+++ RECORDS PROVIDED +++

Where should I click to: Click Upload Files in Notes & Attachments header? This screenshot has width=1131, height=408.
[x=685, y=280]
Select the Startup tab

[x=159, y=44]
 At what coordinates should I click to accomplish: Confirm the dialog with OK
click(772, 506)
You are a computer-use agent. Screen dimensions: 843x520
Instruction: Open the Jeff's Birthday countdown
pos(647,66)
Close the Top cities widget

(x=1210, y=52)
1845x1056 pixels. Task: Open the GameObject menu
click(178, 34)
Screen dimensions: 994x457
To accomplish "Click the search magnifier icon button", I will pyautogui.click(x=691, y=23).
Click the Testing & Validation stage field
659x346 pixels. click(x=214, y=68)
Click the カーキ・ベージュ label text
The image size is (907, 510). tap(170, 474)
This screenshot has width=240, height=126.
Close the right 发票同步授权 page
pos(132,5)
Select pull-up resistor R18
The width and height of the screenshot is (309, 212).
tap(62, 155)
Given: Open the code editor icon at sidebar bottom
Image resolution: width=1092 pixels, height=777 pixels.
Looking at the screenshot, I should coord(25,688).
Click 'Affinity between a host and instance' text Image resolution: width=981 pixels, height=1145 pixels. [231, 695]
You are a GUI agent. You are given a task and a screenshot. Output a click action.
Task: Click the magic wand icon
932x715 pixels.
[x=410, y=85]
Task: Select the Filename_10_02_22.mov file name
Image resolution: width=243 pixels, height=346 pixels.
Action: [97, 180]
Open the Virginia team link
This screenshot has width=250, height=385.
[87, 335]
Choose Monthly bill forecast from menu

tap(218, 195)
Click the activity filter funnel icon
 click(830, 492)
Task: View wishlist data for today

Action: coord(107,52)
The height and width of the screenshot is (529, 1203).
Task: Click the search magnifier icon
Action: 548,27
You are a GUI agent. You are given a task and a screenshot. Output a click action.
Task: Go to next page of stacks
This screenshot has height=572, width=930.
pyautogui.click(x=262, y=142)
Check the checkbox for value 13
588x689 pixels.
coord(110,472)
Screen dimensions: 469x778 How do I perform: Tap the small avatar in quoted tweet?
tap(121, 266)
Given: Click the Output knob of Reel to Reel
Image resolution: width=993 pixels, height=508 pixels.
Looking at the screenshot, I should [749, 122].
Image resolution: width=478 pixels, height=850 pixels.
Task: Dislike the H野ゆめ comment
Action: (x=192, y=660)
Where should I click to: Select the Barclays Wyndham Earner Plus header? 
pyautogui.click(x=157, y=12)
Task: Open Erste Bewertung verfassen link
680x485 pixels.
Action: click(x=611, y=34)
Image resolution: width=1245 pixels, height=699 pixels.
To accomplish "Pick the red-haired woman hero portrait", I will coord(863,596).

+++

WRITTEN PROBLEM ▸ Write out the listing again, replacing "magic wand" with "paint bucket" and leaving everything else the same.

THE RESPONSE ▸
Where should I click to: Click Upload Files in Notes & Attachments header? This screenshot has width=1131, height=408.
[x=685, y=280]
Select the Startup tab

[x=159, y=44]
 At what coordinates should I click to accomplish: Confirm the dialog with OK
click(772, 506)
You are a computer-use agent. Screen dimensions: 843x520
Instruction: Open the Jeff's Birthday countdown
pos(647,66)
Close the Top cities widget

(x=1210, y=52)
1845x1056 pixels. Task: Open the GameObject menu
click(178, 34)
Screen dimensions: 994x457
To accomplish "Click the search magnifier icon button", I will pyautogui.click(x=691, y=23).
Click the Testing & Validation stage field
659x346 pixels. click(x=214, y=68)
Click the カーキ・ベージュ label text
The image size is (907, 510). tap(170, 474)
This screenshot has width=240, height=126.
Close the right 发票同步授权 page
pos(132,5)
Select pull-up resistor R18
The width and height of the screenshot is (309, 212).
tap(62, 155)
Given: Open the code editor icon at sidebar bottom
Image resolution: width=1092 pixels, height=777 pixels.
Looking at the screenshot, I should coord(25,688).
Click 'Affinity between a host and instance' text Image resolution: width=981 pixels, height=1145 pixels. [231, 695]
You are a GUI agent. You are given a task and a screenshot. Output a click action.
Task: Click the paint bucket icon
932x715 pixels.
[x=410, y=85]
Task: Select the Filename_10_02_22.mov file name
Image resolution: width=243 pixels, height=346 pixels.
Action: [97, 180]
Open the Virginia team link
This screenshot has width=250, height=385.
[87, 335]
Choose Monthly bill forecast from menu

tap(218, 195)
Click the activity filter funnel icon
 click(830, 492)
Task: View wishlist data for today

Action: coord(107,52)
The height and width of the screenshot is (529, 1203).
Task: Click the search magnifier icon
Action: 548,27
You are a GUI agent. You are given a task and a screenshot. Output a click action.
Task: Go to next page of stacks
This screenshot has height=572, width=930.
pyautogui.click(x=262, y=142)
Check the checkbox for value 13
588x689 pixels.
coord(110,472)
Screen dimensions: 469x778 How do I perform: Tap the small avatar in quoted tweet?
tap(121, 266)
Given: Click the Output knob of Reel to Reel
Image resolution: width=993 pixels, height=508 pixels.
Looking at the screenshot, I should [749, 122].
Image resolution: width=478 pixels, height=850 pixels.
Task: Dislike the H野ゆめ comment
Action: (x=192, y=660)
Where should I click to: Select the Barclays Wyndham Earner Plus header? 
pyautogui.click(x=157, y=12)
Task: Open Erste Bewertung verfassen link
680x485 pixels.
Action: click(x=611, y=34)
Image resolution: width=1245 pixels, height=699 pixels.
To accomplish "Pick the red-haired woman hero portrait", I will coord(863,596).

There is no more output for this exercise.